Challenge: Count the lines in the data below that contain the string "screenshot". Reply with the number alone.

Records shown:

##########

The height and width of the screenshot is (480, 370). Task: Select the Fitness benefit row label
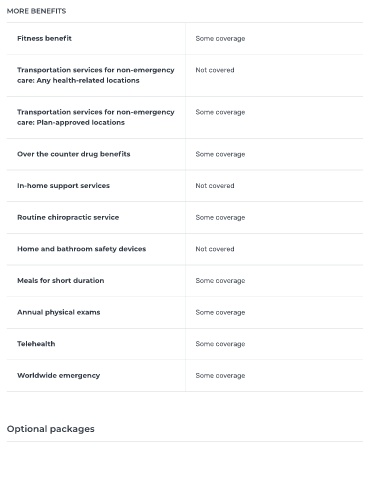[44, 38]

##########

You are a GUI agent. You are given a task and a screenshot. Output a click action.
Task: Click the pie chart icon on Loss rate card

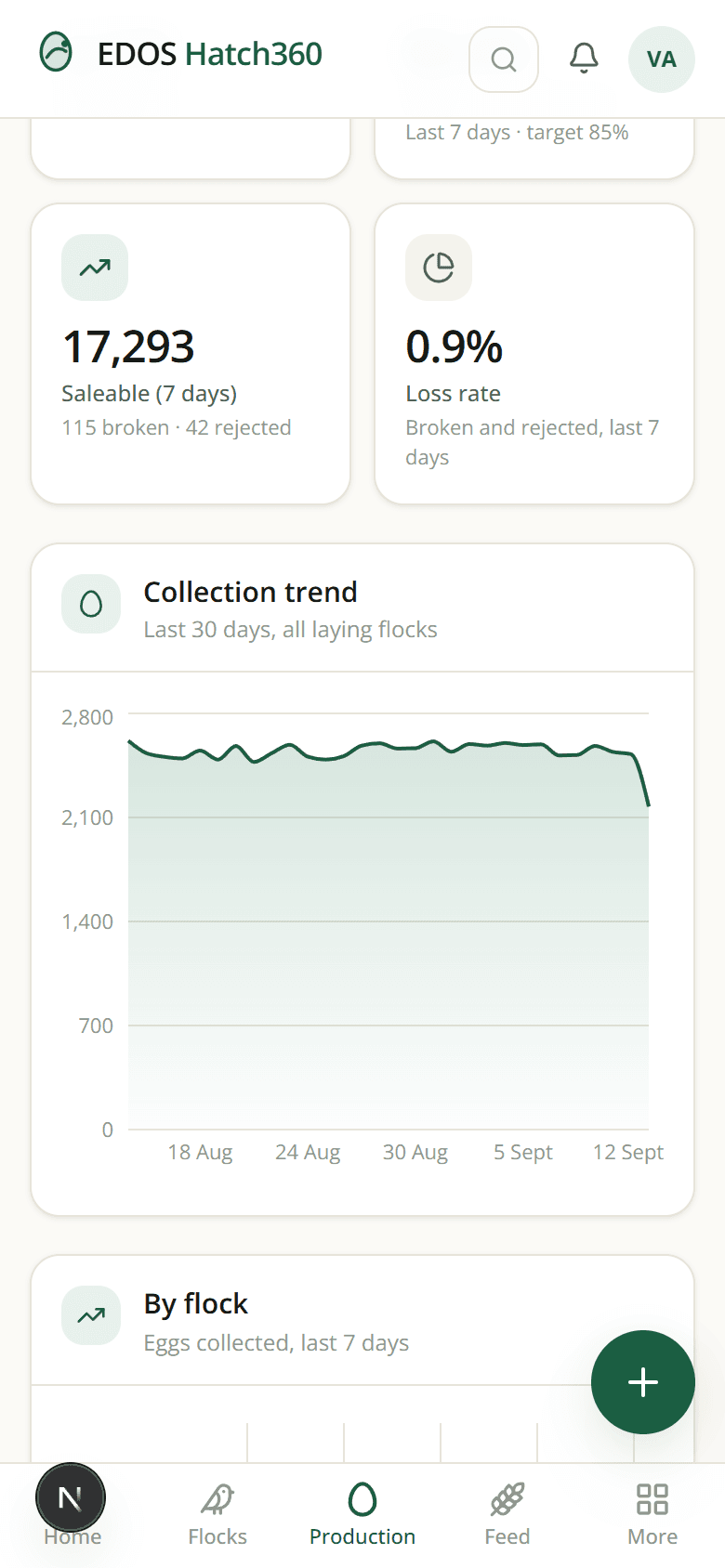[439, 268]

##########

Expected output: 2